21 de julio 2005 - 00:00

Los raptores del técnico Romano piden u$s 500.000

Los secuestradores del DT del Cruz Azul de México, Rubén Romano, enviaron un anónimo pidiendo 500.000 dólares a cambio de su vida. La policía aún no tiene pistas.
Los secuestradores del DT del Cruz Azul de México, Rubén Romano, enviaron un anónimo pidiendo 500.000 dólares a cambio de su vida. La policía aún no tiene pistas.
México (ANSA) - Un pedido de rescate, con la exigencia de 500 mil dólares para liberar con vida al entrenador argentino de Cruz Azul, Rubén Omar Romano, fue encontrado ayer por la policía local. Anoche, los peritos policiales investigaban la veracidad del mensaje contenido en un comunicado que fue localizado en un templo católico del turístico barrio de Coyoacán, al sur de la Ciudad de México.

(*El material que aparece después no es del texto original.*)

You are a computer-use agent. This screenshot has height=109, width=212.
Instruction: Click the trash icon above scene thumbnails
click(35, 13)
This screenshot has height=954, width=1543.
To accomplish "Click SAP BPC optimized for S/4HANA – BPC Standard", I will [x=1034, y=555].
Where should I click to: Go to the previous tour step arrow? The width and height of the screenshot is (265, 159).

El anónimo estaba dentro de una bolsa de papel que contenía la mandíbula de un animal, pero no está firmado y no ofrece más detalles que el pedido de esa suma de dinero a cambio de la vida del técnico argentino, secuestrado el martes cuando salía de las instalaciones del club Cruz Azul. Ayer, visiblemente consternados, los jugadores de Cruz Azul se presentaron al entrenamiento pese al impacto que les causó el secuestro de su entrenador y practicaron a puertas cerradas.

Antes de ingresar, los jugadores expresaron desazón por el secuestro y cuestionaron a las autoridades locales:

Rafael García: «Ahora sí, las autoridades de la Ciudad de México deben poner un alto a la delincuencia, porque de lo contrario los habitantes se marcharán a otros lugares».

Alberto Rodríguez: «Estoy harto de esta situación, no puede ser que vivamos con pánico todo el tiempo, yo he sufrido ya varios asaltos y no hay nadie que tome cartas en el asunto para poner un alto a esta situación. El Distrito Federal se volvió un lugar sin ley».

Norberto Scoponi ( ayudante de Romano): «Quiero pedirle a esa gente (los secuestradores) que no hagan nada raro para que (Romano) pueda estar pronto con su familia».

Salvador Carmona (suspendido un año por positivo de doping junto con el defensa Aarón Galindo) y Francisco «Kikín» Fonseca ingresaron al estadio Azul con el rostro desencajado y los ojos llorosos y guardaron un cauteloso silencio.

En tanto, la Secretaría de Seguridad Pública (SSP) del Distrito Federal anunció la conformación de un grupo especial para combatir los secuestros.
Joel Ortega, titular de la SSP, dijo que el escuadrón antisecuestro estará funcionando «en unas semanas», y detalló que comenzará con 50 integrantes que «están por concluir un curso de capacitación» con la Agencia Federal de Investigación (AFI) en la norteña Hermosillo, Sonora.

La policía de la Ciudad de México había reconocido hoy que no tiene ninguna pista de Romano y pidió el auxilio de la población. El funcionario calificó de «una banda perfectamente organizada». El vocero alterno de la Presidencia de la República, Eduardo Sojo, dijo que la Agencia Federal de Investigaciones (AFI) «está dispuesta» a colaborar con la policía capitalina en el caso.

Raúl González
, fiscal de la delegación (departamento) de Xochimilco, donde se produjo el rapto, informó que investiga la procedencia de la camioneta Tracker y la Trail Blazer que se utilizaron en el secuestro del DT, vehículos que habrían sido robados unos días atrás. Se investiga también a un tercer vehículo, que pudo ser un Golf azul.

• Tasa alta

Los mexicanos se han visto sacudidos por una ola de secuestros en los últimos años, sobre todo en el centro de país. Según cifras de la Agencia Federal de Investigaciones, de diciembre de 2000 a junio de 2005 se denunciaron 614 casos. Entre los secuestros que se recuerdan de personas relacionadas con el deporte y el espectáculo en México figuran los de Alvaro Campos, padre del popular ex arquero de la selección Jorge Campos, en 1999, y de las hermanas de la cantante Thalía, Ernestina Sodi y Laura Zapata, en 2002.

En ambos casos, los secuestrados fueron liberados después de que se pagaron sendos rescates. El caso de Romano es el primero de su tipo de un jugador o entrenador que ocurre en la capital mexicana que, con sus 20 millones de habitantes, registra una de las tasas más altas de delincuencia del país.